LinkedIn Reveals New Search Architecture

LinkedIn just announced a new search architecture that it has already implemented, moving away from Lucene, upon which its early search engines were built, to Galene. LinkedIn’s Sriram Sankar an...
LinkedIn Reveals New Search Architecture
Written by Chris Crum

LinkedIn just announced a new search architecture that it has already implemented, moving away from Lucene, upon which its early search engines were built, to Galene.

LinkedIn’s Sriram Sankar and Asif Makhani explain, “Around a year ago, we decided to completely redesign our platform given our growth needs and our direction towards realizing the world’s first economic graph. The result was Galene, our new search architecture, which has since been implemented and successfully powering multiple search products at LinkedIn. Galene has helped us improve our development culture and forced us to incorporate new development processes. For example, the ability to build new indices every week with changes in the offline algorithms requires us to adopt a more agile testing and release process. Galene has also helped us clearly separate infrastructure tasks from relevance tasks. For example, relevance engineers no longer have to worry about writing multi-threaded code, perform RPCs, or worry about scaling the system.”

Search is obviously an important component of LinkedIn, so the better its search capabilities get, the better the service will be able to help people find the right jobs, companies, groups, people, and content with it opening up its publisher platform.

The search platform is being used to power People Search, Job Search, and LinkedIn Recruiter, as well as some of the company’s internal applications like customer service and ad support.

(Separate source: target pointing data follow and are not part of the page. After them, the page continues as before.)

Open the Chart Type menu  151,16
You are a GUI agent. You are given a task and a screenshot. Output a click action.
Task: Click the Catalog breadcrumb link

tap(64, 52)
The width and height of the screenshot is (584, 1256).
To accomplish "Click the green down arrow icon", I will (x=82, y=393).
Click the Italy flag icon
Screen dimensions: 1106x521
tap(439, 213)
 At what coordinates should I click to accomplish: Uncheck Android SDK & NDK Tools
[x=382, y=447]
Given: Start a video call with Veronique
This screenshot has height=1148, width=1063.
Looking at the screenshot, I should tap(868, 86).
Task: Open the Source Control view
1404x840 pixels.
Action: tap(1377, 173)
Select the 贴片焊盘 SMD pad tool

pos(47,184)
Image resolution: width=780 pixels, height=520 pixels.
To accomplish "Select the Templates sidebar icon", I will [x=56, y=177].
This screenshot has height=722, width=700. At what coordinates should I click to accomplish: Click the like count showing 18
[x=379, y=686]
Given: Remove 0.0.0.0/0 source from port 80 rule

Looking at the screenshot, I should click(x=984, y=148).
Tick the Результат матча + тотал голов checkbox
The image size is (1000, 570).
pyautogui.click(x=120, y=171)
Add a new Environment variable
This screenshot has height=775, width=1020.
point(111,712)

Sankar and Makhani get into the technical aspects of migrating to the new architecture in a lengthy blog post on the company’s Engineering blog.

“Search is one of the most intensely studied problems in software engineering,” the two write. “It brings together information retrieval, machine learning, distributed systems, and other fundamental areas of computer science. And search is core to LinkedIn.”

LinkedIn recently announced that it has over 300 million members.